- **Rows**
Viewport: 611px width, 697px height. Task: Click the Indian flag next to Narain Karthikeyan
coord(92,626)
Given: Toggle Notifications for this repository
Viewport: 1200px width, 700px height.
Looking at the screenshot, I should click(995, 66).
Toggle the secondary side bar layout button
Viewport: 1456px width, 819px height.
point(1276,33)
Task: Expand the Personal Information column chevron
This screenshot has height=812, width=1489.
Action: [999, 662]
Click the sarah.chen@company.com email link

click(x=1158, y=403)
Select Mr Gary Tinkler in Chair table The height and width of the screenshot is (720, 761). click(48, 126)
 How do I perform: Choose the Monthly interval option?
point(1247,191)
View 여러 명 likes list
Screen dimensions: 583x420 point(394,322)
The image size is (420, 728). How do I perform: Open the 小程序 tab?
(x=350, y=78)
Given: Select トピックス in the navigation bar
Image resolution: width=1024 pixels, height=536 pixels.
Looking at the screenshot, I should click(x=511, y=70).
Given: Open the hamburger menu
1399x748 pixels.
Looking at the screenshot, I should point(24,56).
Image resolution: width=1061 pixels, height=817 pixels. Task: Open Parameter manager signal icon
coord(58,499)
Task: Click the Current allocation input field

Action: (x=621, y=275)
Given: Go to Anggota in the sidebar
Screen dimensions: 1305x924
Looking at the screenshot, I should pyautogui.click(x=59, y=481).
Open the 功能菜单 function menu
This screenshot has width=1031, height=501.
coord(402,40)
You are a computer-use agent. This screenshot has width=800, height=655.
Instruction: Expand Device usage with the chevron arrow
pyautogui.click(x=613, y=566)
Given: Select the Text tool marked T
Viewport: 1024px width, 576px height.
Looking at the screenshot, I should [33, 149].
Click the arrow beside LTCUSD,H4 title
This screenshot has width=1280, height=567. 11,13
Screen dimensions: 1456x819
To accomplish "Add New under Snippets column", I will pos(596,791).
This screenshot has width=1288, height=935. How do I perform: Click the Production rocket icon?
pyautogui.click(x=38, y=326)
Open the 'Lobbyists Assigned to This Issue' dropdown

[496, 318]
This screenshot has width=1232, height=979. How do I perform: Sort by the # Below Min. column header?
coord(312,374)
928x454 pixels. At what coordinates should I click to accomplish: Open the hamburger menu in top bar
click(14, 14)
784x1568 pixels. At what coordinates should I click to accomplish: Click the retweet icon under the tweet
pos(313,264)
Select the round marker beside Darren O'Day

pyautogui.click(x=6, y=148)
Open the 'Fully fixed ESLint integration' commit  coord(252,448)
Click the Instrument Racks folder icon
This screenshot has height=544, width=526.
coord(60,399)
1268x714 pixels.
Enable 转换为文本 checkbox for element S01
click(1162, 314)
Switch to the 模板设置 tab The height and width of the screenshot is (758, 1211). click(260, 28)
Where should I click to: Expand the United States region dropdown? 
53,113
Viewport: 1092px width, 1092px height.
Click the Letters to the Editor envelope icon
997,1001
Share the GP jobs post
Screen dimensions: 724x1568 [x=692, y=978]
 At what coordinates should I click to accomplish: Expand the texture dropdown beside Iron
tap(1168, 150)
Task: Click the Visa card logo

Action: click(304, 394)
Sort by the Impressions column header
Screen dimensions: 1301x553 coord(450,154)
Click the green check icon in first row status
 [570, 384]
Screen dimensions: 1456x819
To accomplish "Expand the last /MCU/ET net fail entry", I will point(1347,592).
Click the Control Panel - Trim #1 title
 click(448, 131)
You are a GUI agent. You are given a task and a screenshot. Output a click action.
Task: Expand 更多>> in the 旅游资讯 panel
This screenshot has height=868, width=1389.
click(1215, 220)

- **Task details**
Reproduce the lines above verbatim, from first to last.

- **Output of the task**
Viewport: 611px width, 697px height. Task: Click the Indian flag next to Narain Karthikeyan
coord(92,626)
Given: Toggle Notifications for this repository
Viewport: 1200px width, 700px height.
Looking at the screenshot, I should click(995, 66).
Toggle the secondary side bar layout button
Viewport: 1456px width, 819px height.
point(1276,33)
Task: Expand the Personal Information column chevron
This screenshot has height=812, width=1489.
Action: [999, 662]
Click the sarah.chen@company.com email link

click(x=1158, y=403)
Select Mr Gary Tinkler in Chair table The height and width of the screenshot is (720, 761). click(48, 126)
 How do I perform: Choose the Monthly interval option?
point(1247,191)
View 여러 명 likes list
Screen dimensions: 583x420 point(394,322)
The image size is (420, 728). How do I perform: Open the 小程序 tab?
(x=350, y=78)
Given: Select トピックス in the navigation bar
Image resolution: width=1024 pixels, height=536 pixels.
Looking at the screenshot, I should click(x=511, y=70).
Given: Open the hamburger menu
1399x748 pixels.
Looking at the screenshot, I should point(24,56).
Image resolution: width=1061 pixels, height=817 pixels. Task: Open Parameter manager signal icon
coord(58,499)
Task: Click the Current allocation input field

Action: (x=621, y=275)
Given: Go to Anggota in the sidebar
Screen dimensions: 1305x924
Looking at the screenshot, I should pyautogui.click(x=59, y=481).
Open the 功能菜单 function menu
This screenshot has width=1031, height=501.
coord(402,40)
You are a computer-use agent. This screenshot has width=800, height=655.
Instruction: Expand Device usage with the chevron arrow
pyautogui.click(x=613, y=566)
Given: Select the Text tool marked T
Viewport: 1024px width, 576px height.
Looking at the screenshot, I should [33, 149].
Click the arrow beside LTCUSD,H4 title
This screenshot has width=1280, height=567. 11,13
Screen dimensions: 1456x819
To accomplish "Add New under Snippets column", I will pos(596,791).
This screenshot has width=1288, height=935. How do I perform: Click the Production rocket icon?
pyautogui.click(x=38, y=326)
Open the 'Lobbyists Assigned to This Issue' dropdown

[496, 318]
This screenshot has width=1232, height=979. How do I perform: Sort by the # Below Min. column header?
coord(312,374)
928x454 pixels. At what coordinates should I click to accomplish: Open the hamburger menu in top bar
click(14, 14)
784x1568 pixels. At what coordinates should I click to accomplish: Click the retweet icon under the tweet
pos(313,264)
Select the round marker beside Darren O'Day

pyautogui.click(x=6, y=148)
Open the 'Fully fixed ESLint integration' commit  coord(252,448)
Click the Instrument Racks folder icon
This screenshot has height=544, width=526.
coord(60,399)
1268x714 pixels.
Enable 转换为文本 checkbox for element S01
click(1162, 314)
Switch to the 模板设置 tab The height and width of the screenshot is (758, 1211). click(260, 28)
Where should I click to: Expand the United States region dropdown? 
53,113
Viewport: 1092px width, 1092px height.
Click the Letters to the Editor envelope icon
997,1001
Share the GP jobs post
Screen dimensions: 724x1568 [x=692, y=978]
 At what coordinates should I click to accomplish: Expand the texture dropdown beside Iron
tap(1168, 150)
Task: Click the Visa card logo

Action: click(304, 394)
Sort by the Impressions column header
Screen dimensions: 1301x553 coord(450,154)
Click the green check icon in first row status
 [570, 384]
Screen dimensions: 1456x819
To accomplish "Expand the last /MCU/ET net fail entry", I will point(1347,592).
Click the Control Panel - Trim #1 title
 click(448, 131)
You are a GUI agent. You are given a task and a screenshot. Output a click action.
Task: Expand 更多>> in the 旅游资讯 panel
This screenshot has height=868, width=1389.
click(1215, 220)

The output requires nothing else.